Sara Yirga Takes Ethiopian Coffee Expertise on the Road to Nairobi

For decades, specialty coffee education followed a familiar path: expertise flowed from consuming countries — the United States, Europe, Australia — back to the farms and processing stations where coffee originates. Trainers flew in, conducted workshops, and flew home. The knowledge transfer was real, but so was its direction.

Sara Yirga is rewriting that script.

In February 2026, the Ethiopian coffee professional conducted her first regional training outside her home country, teaching an SCA Intermediate Roasting Skills course at Utake Coffee’s training campus in Nairobi, Kenya. The three-day session, held at Bluebells Gardens in Syokimau from February 17-19, marked a quiet milestone: an origin-country expert delivering world-class specialty coffee education to a neighboring origin country.

Who Is Sara Yirga?

The credentials are serious. Yirga holds Q-Grader certification, Q-Instructor status, and SCA Authorized Specialty Trainer credentials. She became an AST in 2018 — the first in Ethiopia — and has since trained more than 170 individuals plus numerous companies and their staff.
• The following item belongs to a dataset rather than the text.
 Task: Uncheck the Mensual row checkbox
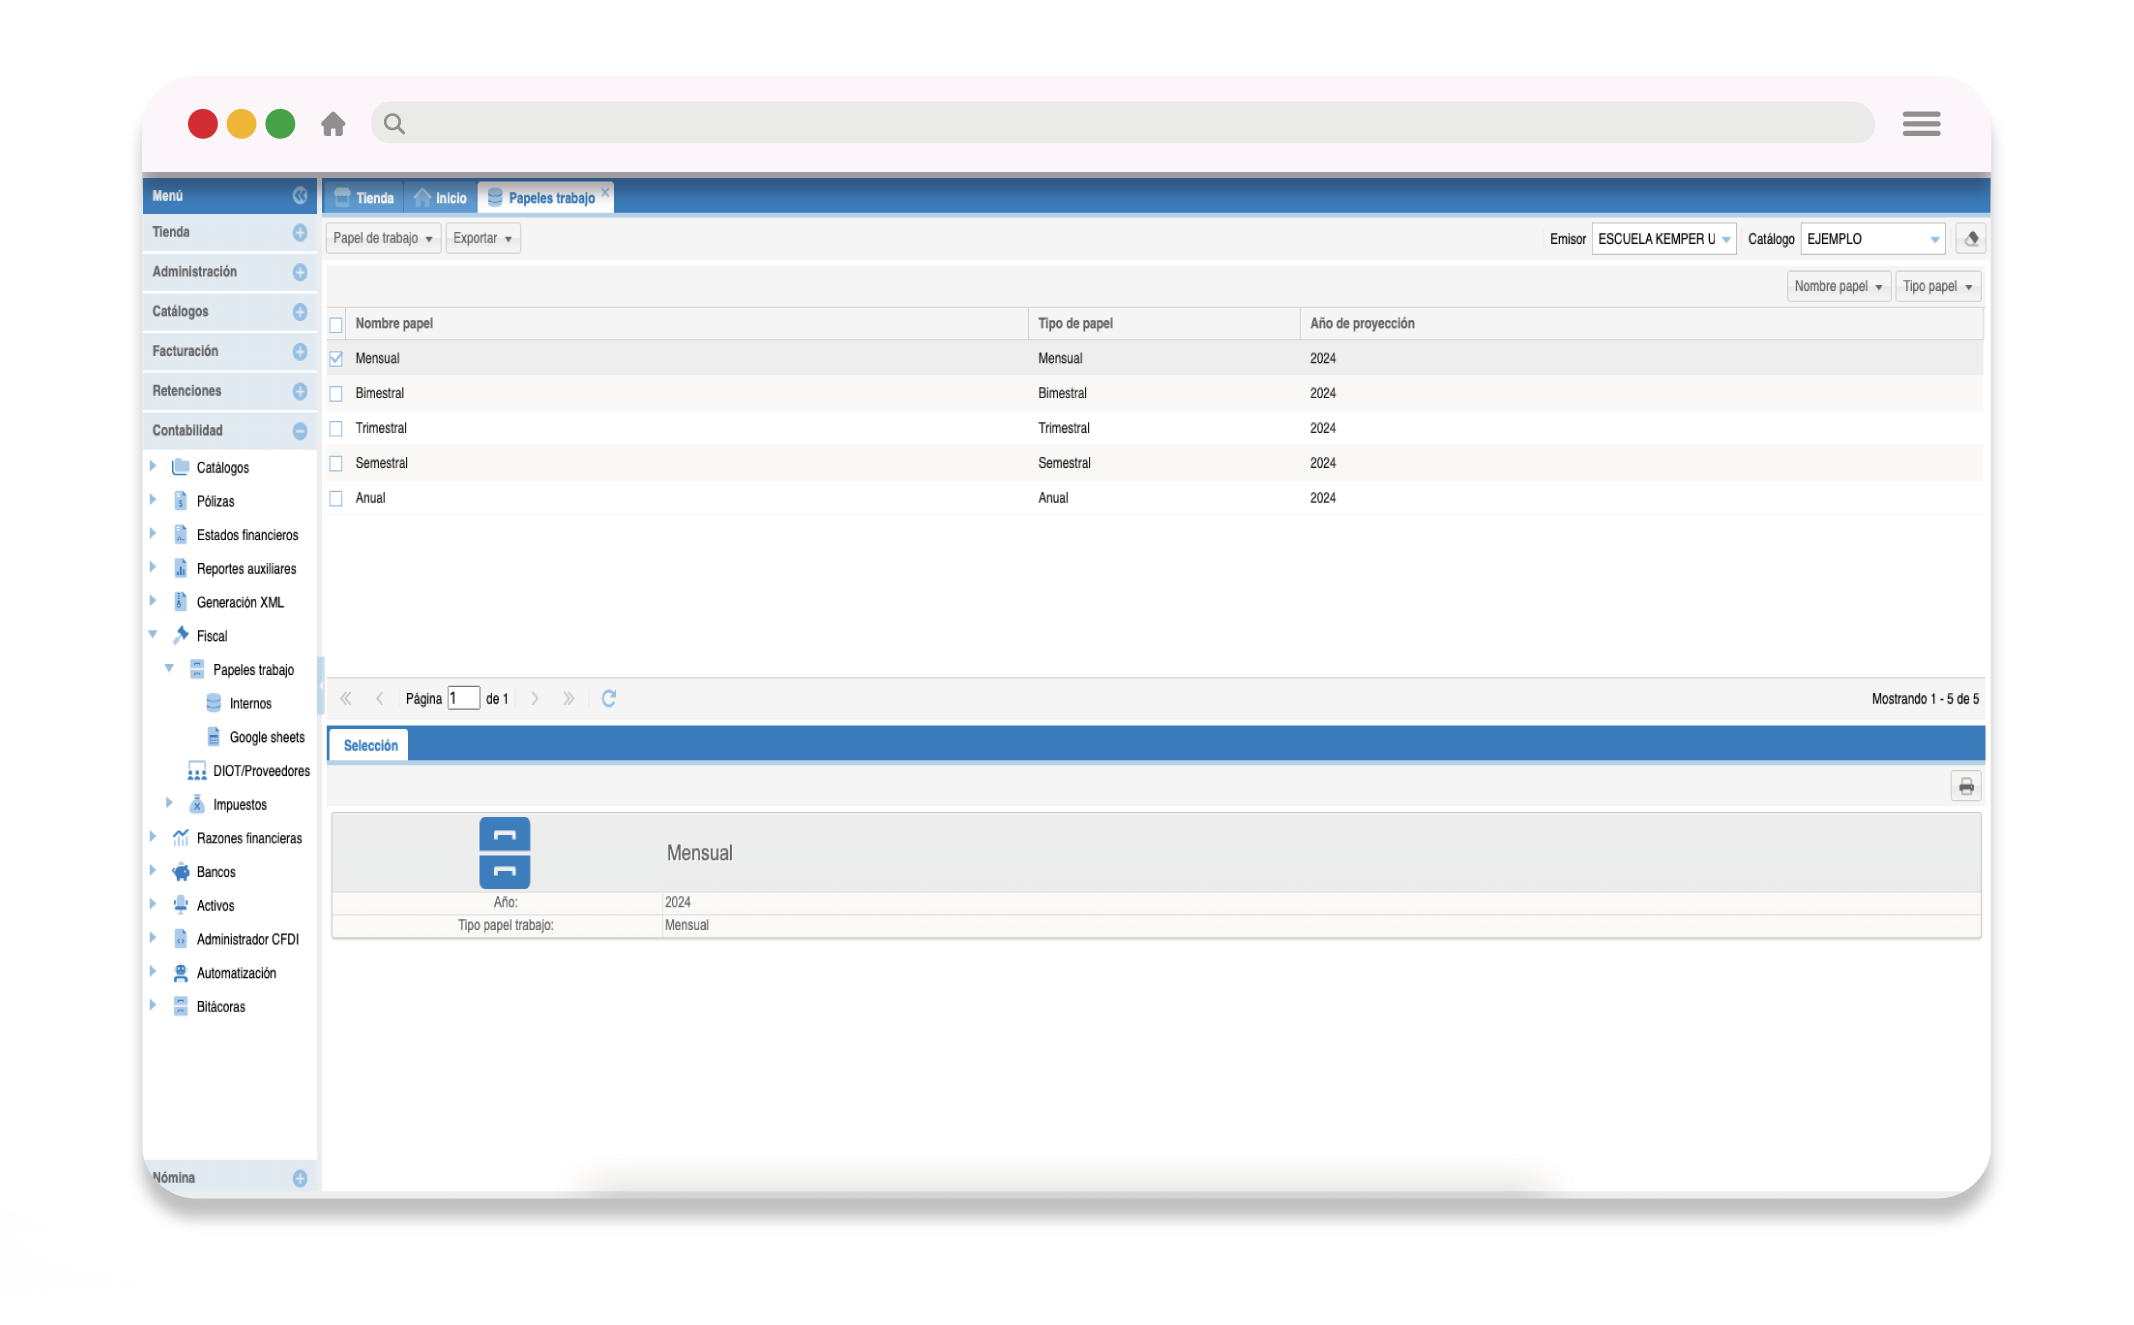tap(336, 359)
But credentials only tell part of the story. Yirga runs YA Coffee Roasters, a women-owned and women-run artisan roastery and export company she founded in 2012 in Addis Ababa. She also operates Cherish Addis Coffee & Books, a specialty coffee shop in the Ethiopian capital. And she serves as President of the Ethiopia Chapter of the International Women’s Coffee Alliance.
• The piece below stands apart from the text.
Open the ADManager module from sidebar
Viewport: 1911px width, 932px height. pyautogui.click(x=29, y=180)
This isn’t someone who stumbled into coffee education. This is someone who built it from the ground up in a country where specialty coffee culture had to be invented rather than imported.

The Nairobi Training

The intermediate-level roasting course was organized by Mbula Musau and hosted by Utake Coffee, an SCA Premier Training Campus. The curriculum covered roast development, heat transfer, first crack timing, and the variables that separate good roasting from exceptional roasting.

What made the event notable wasn’t the syllabus. It was the geography. Ethiopia and Kenya share a border and a deep coffee heritage, yet professional exchange between the two countries’ specialty coffee sectors has been limited. Having an Ethiopian trainer deliver SCA-certified education in Kenya represents a new model — one where origin countries teach each other rather than waiting for expertise to arrive from overseas.

Why This Matters

Coffee-producing countries have long exported their best beans while importing their coffee knowledge. The trainers, the certifications, the cupping protocols — these traditionally came from importing nations. The implicit message: we grow it, they understand it.

Yirga’s work challenges that assumption. Ethiopia is where Coffea arabica originated. The country’s heirloom varieties, forest coffee traditions, and coffee ceremony culture represent millennia of accumulated knowledge. An Ethiopian coffee professional shouldn’t need to fly to Europe or North America to learn how to teach roasting. And coffee professionals in Kenya shouldn’t need to wait for Western trainers when expertise exists next door.

The SCA’s global training network makes this kind of cross-border collaboration possible. By certifying origin-based trainers like Yirga, the system enables knowledge to flow in new directions — south to south, origin to origin, rather than always north to south.

Building Infrastructure at Home

Yirga’s regional ambitions build on a decade of work inside Ethiopia. YA Coffee Roasters started as a small operation in 2012 and grew into an export-focused roastery that ships directly to international buyers. The women-owned model isn’t incidental. In a country where women dominate coffee harvesting but remain underrepresented in processing, roasting, and export, a women-run roastery makes a statement.

Cherish Addis Coffee & Books, her Addis Ababa cafe, brings specialty coffee culture to local consumers — a segment that’s growing as Ethiopia’s urban middle class expands. For a long time, Ethiopian specialty coffee left the country while locals drank commercial-grade blends. Yirga is helping change that equation.

What Comes Next

The Nairobi training was described as Yirga’s “first regional training outside Ethiopia.” That phrasing suggests more will follow. East Africa’s coffee sector includes Uganda, Tanzania, Rwanda, Burundi, and the Democratic Republic of Congo — all producing countries, all potential destinations for an origin-based training model.

The IWCA’s network provides infrastructure for this kind of expansion. As president of the Ethiopia chapter, Yirga has direct lines to women in coffee across Africa and beyond. The February event in Nairobi was small — one course, one campus, one week. But it demonstrated what’s possible when origin-country expertise starts circulating on its own terms.

Specialty coffee has spent years talking about “giving back” to producing countries. Yirga’s work suggests a different framing: producing countries have expertise to share with each other. The knowledge was there all along. It just needed the credentials and the platform to travel.